Other economic news this week also provided ammunition for “glass half full” or “glass half empty” arguments as the economic recovery sputters along.
Exports of Minnesota manufactured goods climbed 17 percent to $3.9 billion in the first quarter of 2010, up from $3.4 billion the same quarter a year ago. McElroy pointed to export growth as “a sign that the global economy is recovering,” and credits strength in the Asia region in particular, with export sales “jumping 75 percent from a year ago.”
Computers and electronics, the state’s largest export sector, at $924 million in total sales, grew 18 percent from a year ago. And eight out of 10 sectors saws solid growth. But the third-largest category, which includes medical devices, dropped 17 percent to $432 million, primarily because of slumping sales of component parts to Ireland, according to DEED spokesman Monte Hanson.
Minneapolis-based Ceridian Corp. released its Pulse of Commerce Index, based on diesel fuel purchases by trucking companies, which showed a 1.9 percent decline, erasing most of May’s 3.1 percent gain.
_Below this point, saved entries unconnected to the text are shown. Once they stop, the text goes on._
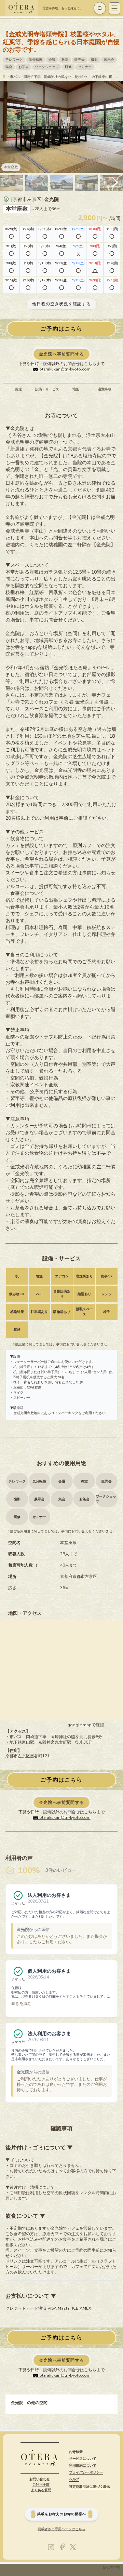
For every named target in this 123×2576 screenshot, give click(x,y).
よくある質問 (41, 2490)
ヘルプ (74, 2479)
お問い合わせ (39, 2479)
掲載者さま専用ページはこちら (61, 2529)
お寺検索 (76, 2452)
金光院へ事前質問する (61, 354)
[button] (115, 182)
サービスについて (82, 2458)
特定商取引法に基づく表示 (89, 2486)
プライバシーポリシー (86, 2472)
PCI chief economist Ed Leamer, however, said that it is not a harbinger of a double-dip recession because of the late Memorial Day holiday, which affected trucking activity in the first week of June. The month finished strong, raising hopes for a strong July, according to the Ceridian release.
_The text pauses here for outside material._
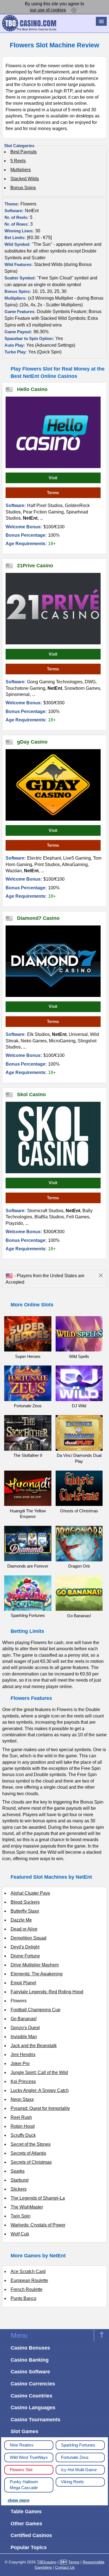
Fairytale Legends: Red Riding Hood (47, 1991)
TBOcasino (46, 2562)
While the index grew at the annualized rate of 6.2 percent in the second quarter, that was down from 9.7 percent annualized growth in Q1 and 8.5% in Q4 last year. The weakening PCI suggests the economy, measured by Gross Domestic Product, is growing in the 2.5 to 3 percent range, anemic growth that will not drive unemployment down anytime soon.
Outplacement specialist Challenger, Gray and Christmas released numbers that showed planned layoffs nationwide in the tech sector have plummeted 70 percent for the first six months of 2010, compared with the same period a year ago.
From January through June, employers in the computer, electronics and telecommunications industries announced plans to cut 35,375 jobs, down from 118,108, the highest six-month total in seven years, according to the firm.